3.3.Bij de stukken van het geding bevinden zich voorts, voor zover voor de beoordeling van het middel van belang, de volgende stukken.
(i) Een door de Rechter-Commissaris in de Rechtbank Maastricht op 2 juni 2009 verleend bevel tot bewaring van de verdachte.
(ii) Het proces-verbaal van de terechtzitting in eerste aanleg van 8 december 2009 inhoudende dat aldaar de verdachte wel, doch zijn raadsman niet is verschenen. Verder vermeldt dit proces-verbaal:
"De voorzitter vermaant de verdachte oplettend te zijn op hetgeen hij zal horen en deelt hem mede dat hij niet tot antwoorden verplicht is.
De verdachte verklaart desgevraagd -zakelijk weergegeven-:
Ik wens mij niet langer te laten bijstaan door mr. Snijders. Ik heb geen raadsman nodig. Het is een bewuste keuze om zelf mijn verdediging te voeren.
De voorzitter merkt op dat verdachte, mocht hij tijdens de behandeling van de zaak van gedachten veranderen, kan aangeven dat hij zich wenst te laten bijstaan door een raadsman.
(...)
De verdachte laat blijken dat hij de strafeis van de officier van justitie niet heeft begrepen.
De voorzitter legt vervolgens aan de verdachte uit wat de officier van justitie heeft gevorderd.
De rechtbank onderbreekt het onderzoek teneinde zich te beraden over de vraag of het onderzoek kan worden voortgezet zonder dat verdachte wordt bijgestaan door een raadsman.
De rechtbank hervat het onderzoek.
De voorzitter vraagt aan de verdachte of hij zich alsnog wil laten bijstaan door een raadsman.
De verdachte verklaart -zakelijk weergegeven-:
Ik heb geen behoefte aan een raadsman.
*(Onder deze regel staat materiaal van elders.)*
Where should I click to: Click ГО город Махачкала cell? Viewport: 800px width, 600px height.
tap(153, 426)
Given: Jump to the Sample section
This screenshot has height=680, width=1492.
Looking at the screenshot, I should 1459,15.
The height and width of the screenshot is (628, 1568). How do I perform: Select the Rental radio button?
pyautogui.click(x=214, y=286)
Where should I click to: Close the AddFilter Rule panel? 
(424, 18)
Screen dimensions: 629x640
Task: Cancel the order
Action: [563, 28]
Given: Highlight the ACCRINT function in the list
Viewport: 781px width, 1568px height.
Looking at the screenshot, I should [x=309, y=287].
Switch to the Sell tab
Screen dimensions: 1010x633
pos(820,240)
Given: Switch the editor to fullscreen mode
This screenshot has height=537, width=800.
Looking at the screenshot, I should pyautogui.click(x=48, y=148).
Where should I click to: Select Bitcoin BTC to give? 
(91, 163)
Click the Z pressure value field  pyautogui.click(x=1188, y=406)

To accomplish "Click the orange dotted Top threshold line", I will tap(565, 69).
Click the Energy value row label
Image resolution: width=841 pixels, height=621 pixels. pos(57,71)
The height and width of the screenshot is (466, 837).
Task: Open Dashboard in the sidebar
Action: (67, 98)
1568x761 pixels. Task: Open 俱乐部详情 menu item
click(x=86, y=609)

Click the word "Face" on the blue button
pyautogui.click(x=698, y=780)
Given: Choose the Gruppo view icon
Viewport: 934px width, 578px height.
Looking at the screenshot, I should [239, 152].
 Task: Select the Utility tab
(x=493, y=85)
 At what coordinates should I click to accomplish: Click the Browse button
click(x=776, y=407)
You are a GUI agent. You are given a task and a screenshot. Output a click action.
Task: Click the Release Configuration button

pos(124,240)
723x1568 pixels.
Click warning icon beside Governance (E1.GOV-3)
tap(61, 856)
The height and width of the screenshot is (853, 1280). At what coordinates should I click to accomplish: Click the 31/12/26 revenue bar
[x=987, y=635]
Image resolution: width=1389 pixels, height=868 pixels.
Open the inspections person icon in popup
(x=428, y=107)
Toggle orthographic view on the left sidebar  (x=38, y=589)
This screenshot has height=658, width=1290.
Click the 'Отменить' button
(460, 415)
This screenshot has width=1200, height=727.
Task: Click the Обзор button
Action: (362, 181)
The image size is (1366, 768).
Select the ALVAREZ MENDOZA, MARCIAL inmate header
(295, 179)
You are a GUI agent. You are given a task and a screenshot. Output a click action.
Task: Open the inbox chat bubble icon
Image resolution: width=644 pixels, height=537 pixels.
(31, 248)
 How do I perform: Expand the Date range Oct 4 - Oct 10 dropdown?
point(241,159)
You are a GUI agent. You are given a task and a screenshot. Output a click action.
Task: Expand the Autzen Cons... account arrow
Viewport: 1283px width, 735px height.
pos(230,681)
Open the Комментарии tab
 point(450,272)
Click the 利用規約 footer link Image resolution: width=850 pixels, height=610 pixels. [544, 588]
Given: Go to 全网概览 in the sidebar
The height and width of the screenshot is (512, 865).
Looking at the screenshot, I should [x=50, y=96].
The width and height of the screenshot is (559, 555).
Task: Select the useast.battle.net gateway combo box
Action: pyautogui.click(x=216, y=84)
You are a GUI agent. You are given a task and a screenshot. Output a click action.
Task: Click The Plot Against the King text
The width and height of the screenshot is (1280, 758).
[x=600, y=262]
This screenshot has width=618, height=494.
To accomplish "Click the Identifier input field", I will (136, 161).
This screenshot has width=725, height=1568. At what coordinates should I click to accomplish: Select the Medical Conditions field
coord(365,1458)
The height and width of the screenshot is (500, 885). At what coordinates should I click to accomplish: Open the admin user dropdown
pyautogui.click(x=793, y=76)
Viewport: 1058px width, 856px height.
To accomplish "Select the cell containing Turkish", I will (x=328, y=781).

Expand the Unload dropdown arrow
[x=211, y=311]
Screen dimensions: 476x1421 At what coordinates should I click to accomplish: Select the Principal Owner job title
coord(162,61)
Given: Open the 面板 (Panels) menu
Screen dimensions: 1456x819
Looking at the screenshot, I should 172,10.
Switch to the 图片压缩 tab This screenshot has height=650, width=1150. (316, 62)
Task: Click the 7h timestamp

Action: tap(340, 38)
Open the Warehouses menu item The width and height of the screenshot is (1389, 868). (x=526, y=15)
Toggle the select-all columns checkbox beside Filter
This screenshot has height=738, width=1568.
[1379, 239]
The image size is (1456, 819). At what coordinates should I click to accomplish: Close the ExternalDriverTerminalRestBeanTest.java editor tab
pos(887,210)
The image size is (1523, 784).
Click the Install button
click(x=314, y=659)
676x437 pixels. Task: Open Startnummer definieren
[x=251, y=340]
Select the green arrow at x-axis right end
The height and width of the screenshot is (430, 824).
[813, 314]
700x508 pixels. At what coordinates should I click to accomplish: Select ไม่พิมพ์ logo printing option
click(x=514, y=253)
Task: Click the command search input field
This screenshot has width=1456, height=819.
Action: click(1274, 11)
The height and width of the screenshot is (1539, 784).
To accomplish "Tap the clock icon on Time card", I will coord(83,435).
Ik wil dat het onderzoek wordt voortgezet. Aan een behandeling door een psycholoog zal ik absoluut niet meewerken. Mocht de vordering benadeelde partij worden toegewezen, dan zal ik deze niet betalen. Na mijn invrijheidsstelling vertrek ik naar Suriname.
Aan de verdachte wordt het recht gelaten het laatst te spreken.
De voorzitter verklaart het onderzoek gesloten en deelt mede dat de uitspraak zal plaatsvinden ter terechtzitting van 22 december 2009 te 12.30 uur."
(iii) Een op 13 april 2011 door de voorzitter van het Hof gegeven en tot de Raad voor Rechtsbijstand te 's-Hertogenbosch gerichte last tot toevoeging van mr. A.P.A. Snijders als raadsman aan de verdachte.
(iv) De - hiervoor onder 3.2 genoemde - aan het Hof gerichte brief van mr. Snijders van 3 mei 2011, inhoudende:
"In opgemelde zaak ontving ik de dagvaarding in hoger beroep d.d. 11 april 2011 (...) alsmede het bewijs van toevoeging.
Ik kan u bij deze berichten dat ik ook bij de rechtbank Maastricht al ben teruggetreden als advocaat van cliënt en dat cliënt de behandeling van zijn zaak zelf heeft gedaan zonder behulp van een advocaat. Ik treed dus ook in hoger beroep niet op voor cliënt en ik doe u hierbij de desbetreffende stukken wederom toekomen.
Ik heb cliënt hieromtrent ook al separaat aangeschreven."
(v) De - hiervoor onder (iv) bedoelde - aan de verdachte gerichte brief van mr. Snijders van 20 april 2011, inhoudende:
"Het gerechtshof te 's-Hertogenbosch heeft mij het dossier in uw strafzaak toegezonden onder de mededeling dat de zaak wordt behandeld op donderdag 30 juni 2011 te 11.30 uur. Kennelijk is het Gerechtshof er vanuit gegaan dat ik nog steeds uw raadsman ben.
Zonder andersluidend tegenbericht ga ik ervan uit dat u van mijn diensten geen gebruik meer wenst te maken. Voorts neem ik aan dat u zich zult wenden tot een andere advocaat. Wilt u mij de gegevens van die advocaat kenbaar maken zodat ik het dossier en de overige bescheiden aan hem kan toesturen."